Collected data
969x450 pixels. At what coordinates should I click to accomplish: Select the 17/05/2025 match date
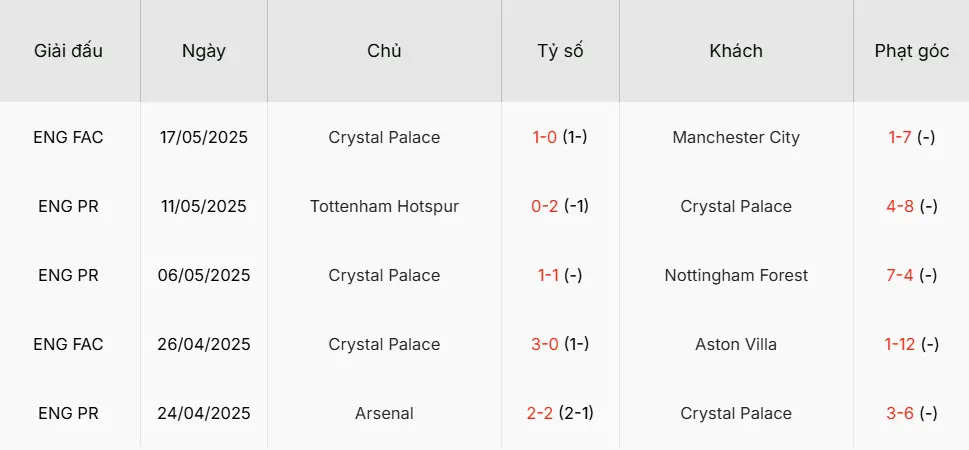click(204, 138)
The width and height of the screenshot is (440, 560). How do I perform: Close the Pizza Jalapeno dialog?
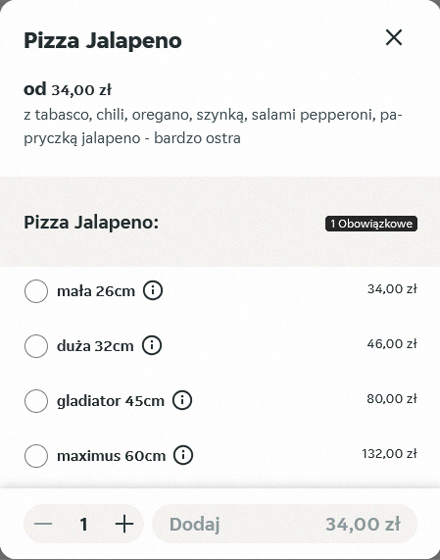pyautogui.click(x=394, y=38)
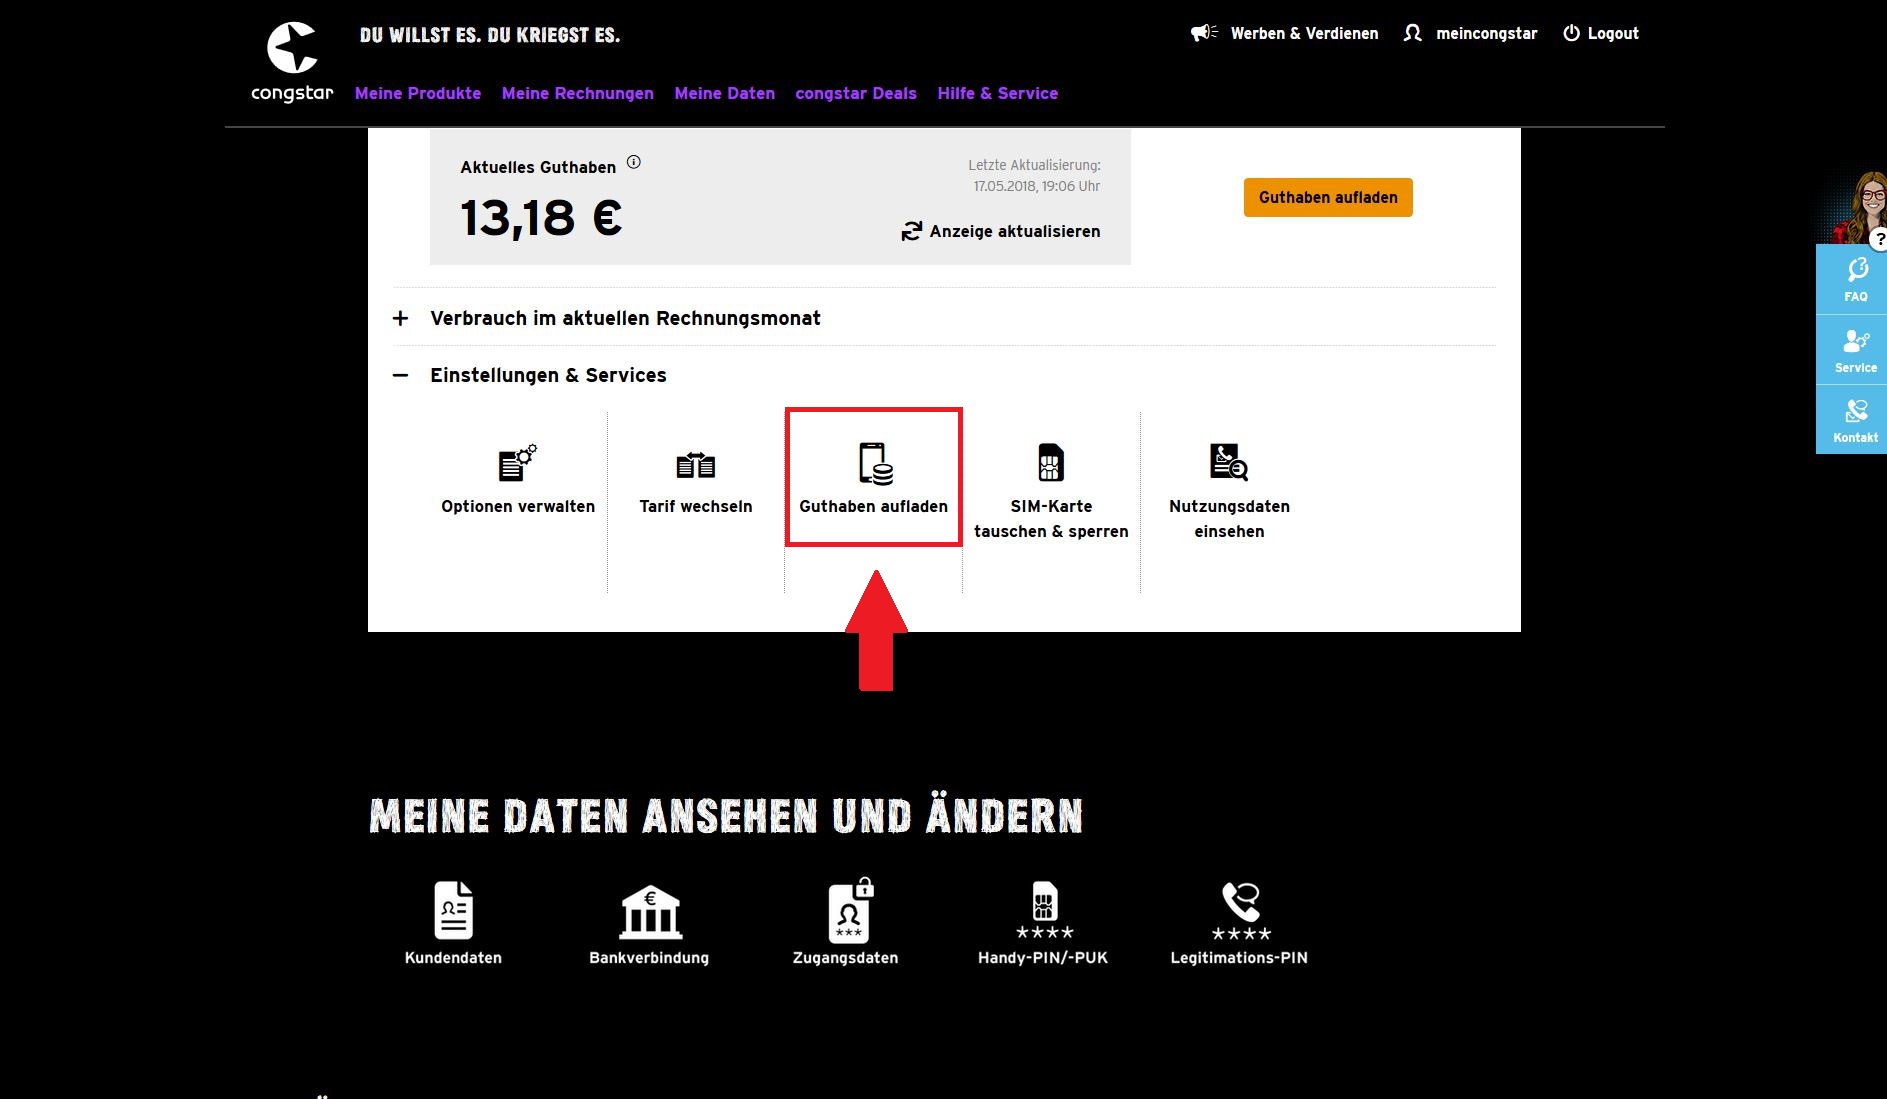Click info icon next to Aktuelles Guthaben
The image size is (1887, 1099).
click(633, 162)
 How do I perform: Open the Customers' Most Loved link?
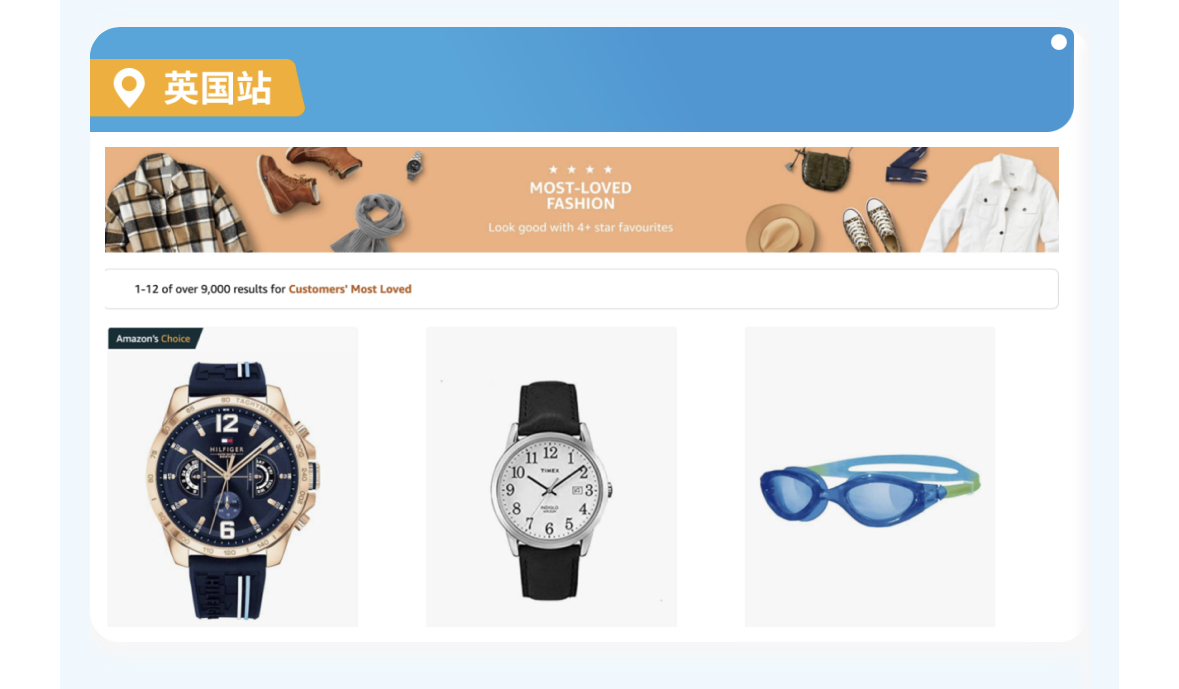point(350,289)
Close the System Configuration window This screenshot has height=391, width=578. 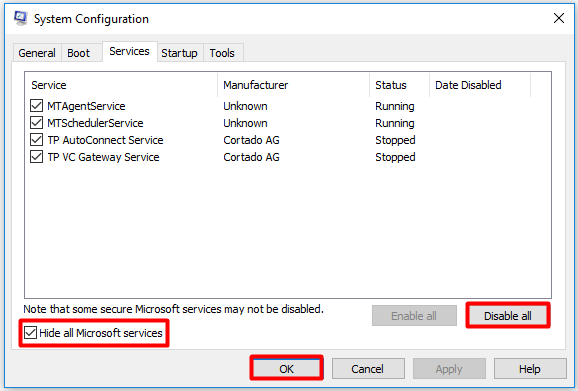tap(559, 18)
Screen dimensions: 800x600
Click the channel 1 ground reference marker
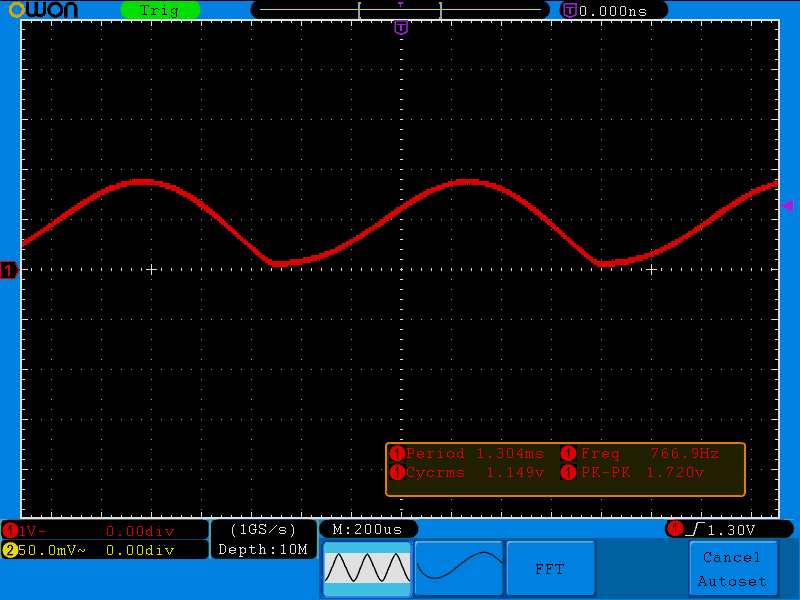tap(10, 270)

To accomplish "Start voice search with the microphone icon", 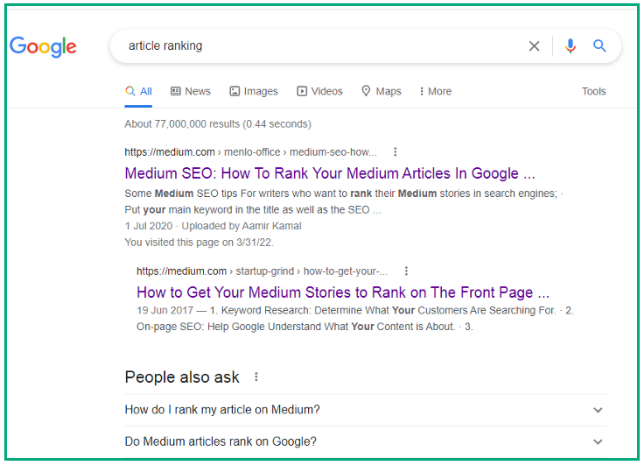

Instructions to follow:
Reproduce, exactly and with no pictures, the lines from the line containing "Screen dimensions: 800x600" through the closing line of the data above, keeping both ends.

Answer box:
Screen dimensions: 800x600
Click the channel 1 ground reference marker
tap(10, 270)

To accomplish "Start voice search with the microphone icon", 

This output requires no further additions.